Document excerpt →
Item 2.         Management’s Discussion and Analysis of Financial Condition and Results of Operations

 

The following discussion includes comments and analysis relating to the Company’s results of operations and financial condition as of and for the three months and six months ended March 31, 2005. This discussion should be read in conjunction with the Consolidated Financial Statements and related Notes thereto and the 2004 Annual Report on Form 10-K, as amended.

 

FORWARD-LOOKING STATEMENTS

 

The Private Securities Litigation Reform Act of 1995 provides a “Safe Harbor” for forward-looking statements. This report contains information that may be deemed forward-looking and that is based largely on the Company’s current expectations and is subject to certain risks, trends and uncertainties that could cause actual results to differ materially from those anticipated. Among such risks, trends and other uncertainties are changes in advertising demand, newsprint prices, interest rates, labor costs, legislative and regulatory rulings and other results of operations or financial conditions, difficulties in integration of acquired businesses or maintaining employee and customer relationships and increased capital and other costs. The words “may,” “will,” “would,” “could,” “believes,” “expects,” “anticipates,” “intends,” “plans,” “projects,” “considers” and similar expressions generally identify forward-looking statements. Readers are cautioned not to place undue reliance on such forward-looking statements, which are made as of the date of this report. The Company does not undertake to publicly update or revise its forward-looking statements.

Collected material →
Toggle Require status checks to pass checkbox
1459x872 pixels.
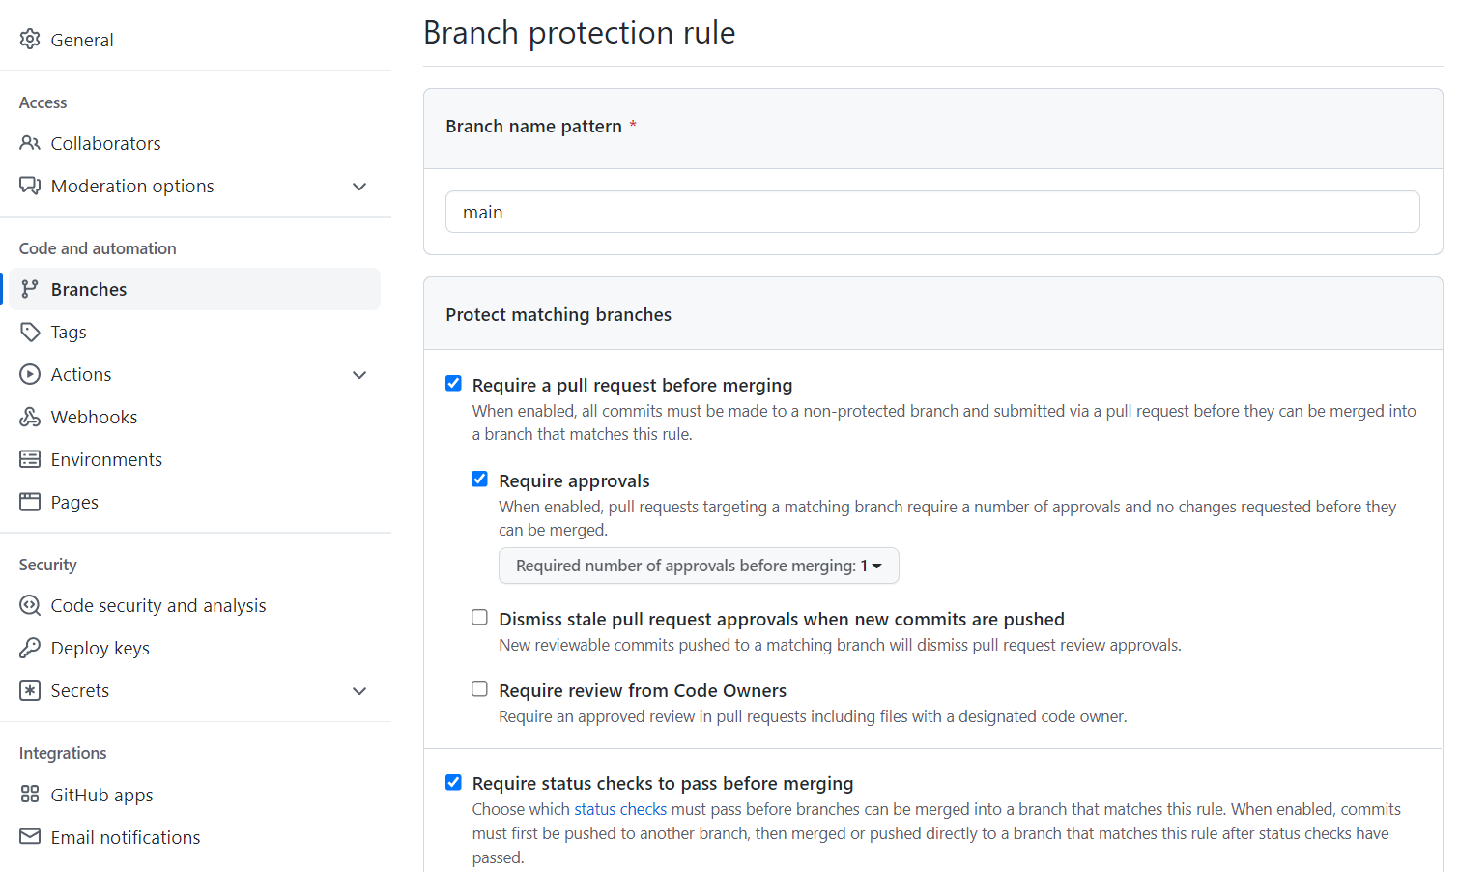[453, 782]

Work instructions →
Answer these questions using the management's discussion excerpt:
(a) For what periods does the discussion cover the Company's results of operations and financial condition?
(b) Which law provides a "Safe Harbor" for forward-looking statements?
(c) As of when are the forward-looking statements made?

Exercise response →
(a) The three months and six months ended March 31, 2005.
(b) The Private Securities Litigation Reform Act of 1995.
(c) As of the date of the report.